Now comes the part of the ride that I hate, especially when I've already hit my VAM maximal level. Pedaling home. I want to step inside a magical transporter that takes me directly into my house. These are expensive though, and given that I am an aspiring professional athlete I don't have the funds for one. Every pedal stroke is making me more soaked, and colder and colder. Somehow, however I keep doing this novel pedaling motion and it does, eventually, take me to my place of residence. The feeling of walking back into a well-lit, moderately well-heated, enclosed building is tantamount to drinking the elixir of life, or maybe drinking a beer in the shower. However, all this constant psyching myself up has left me pretty tired. Winter will finally have it's moment.

 I'm ready for it, Sub Zero, crush me.

Winter, 1. Frances, 0.

At the end of the day, while I did make it home in one piece, (with a bunch of staged, poorly photoshopped pictures to boot!) I think that I will give this round to winter. I'm sure that I will venture out again for many more rounds, and probably lose them all, but getting beat down makes you stronger in the long run. Or makes you sick. I really hope I don't get sick, again.

Mortal Kombat elements thanks to http://www.mortalkombatwarehouse.com Photoshopping and Photographs by Frances Morrison

Sunday, March 3, 2013

I Wish To Be A Ninja (Among Other Things)

Welcome to my blog! It is a blog among many thousands and thousands of blogs that exist on the internet, and yet in all its grace, the internet has allowed me a small cavern in which to expound on the various facets of my life. Ok, but seriously though I've wanted to make a blog for a long time. Blogs are great for posting stories of your cats, your collection of pictures of yourself making the duck face in various iconic spots around the world, or even a written collection of that one time you were really constipated. I don't know if I will be able to be as interesting or as relevant as the things that I listed above, but I will strive to be.

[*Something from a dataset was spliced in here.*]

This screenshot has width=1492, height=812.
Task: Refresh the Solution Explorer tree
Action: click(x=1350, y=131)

Anyway, now that the introduction is out of the way let's talk about ninjas. Why ninjas, you ask, what could they possibly have to do with cycling, or anything? Isn't the only time you should hear the word ninja from a little kid in Karate class, or that one time really late at night where you left the TV on and just happened to accidentally end up watching some anime? Questions aside, would you mess with this?

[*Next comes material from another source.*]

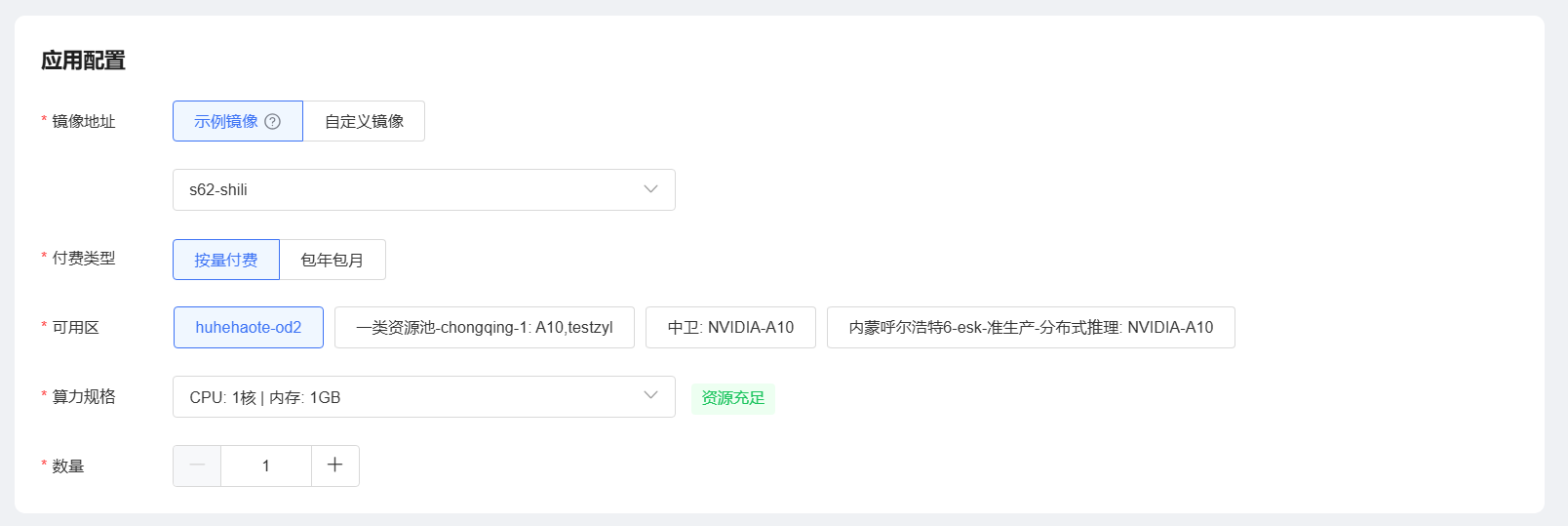Click the 资源充足 status tag
The width and height of the screenshot is (1568, 526).
coord(733,398)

Adorable black belts today, the silent killers of tomorrow.

Do not underestimate ninjas-in-training. I have great respect for ninjas, and ninja-ing, which is indeed a verb. I have a Bachelor of Arts, and if I can't use it to turn words that I enjoy into verbs then what can I use it for? Ninjas are masters of their craft, yet they have to hone their skills for years. I feel that many aspects of ninja life are applicable to the life of a bike racer. We are both fully immersed in our training, to the extent that it takes up the majority of our waking thoughts. It takes years to hone and shape our bodies into what is needed for maximum performance, and in order to win, you've got to have that killer instinct.

So, cycling and ninja-ing: two things close to my heart, and in the most absolutely convoluted, three-paragraph way of getting to a proper introduction of myself here we are. My name is Frances, I am an elite bike racer. This year, after many years of training (ninja-ing) I am attempting to be noticed by and signed to a professional team. I am a road, mountain, and cyclocross racer, although my heart will always be with 'cross. I want to chronicle this attempt, for while there may be many women out there who are trying to do this, too many are remarkably silent about what it feels like.

Sometimes it feels like this!

Besides yelling about women's cycling (which I will do a lot) I may also write about other things that I like such as coffee, dogs, or swords. I also like to be silly, though you probably couldn't tell. Here is a picture of me, so that if spotted in public you can more easily be sure that your target is correct when you go to throw fruit at me.

I am ALWAYS watching for stray oranges.